== Segment start ==

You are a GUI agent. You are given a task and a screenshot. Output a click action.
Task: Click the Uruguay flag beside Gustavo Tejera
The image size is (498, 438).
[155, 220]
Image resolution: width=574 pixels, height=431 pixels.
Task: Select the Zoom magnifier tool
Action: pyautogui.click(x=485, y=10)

== Segment end ==

Activity: Print each entry above word for word, leaving none out.

Result for this task:
You are a GUI agent. You are given a task and a screenshot. Output a click action.
Task: Click the Uruguay flag beside Gustavo Tejera
The image size is (498, 438).
[155, 220]
Image resolution: width=574 pixels, height=431 pixels.
Task: Select the Zoom magnifier tool
Action: pyautogui.click(x=485, y=10)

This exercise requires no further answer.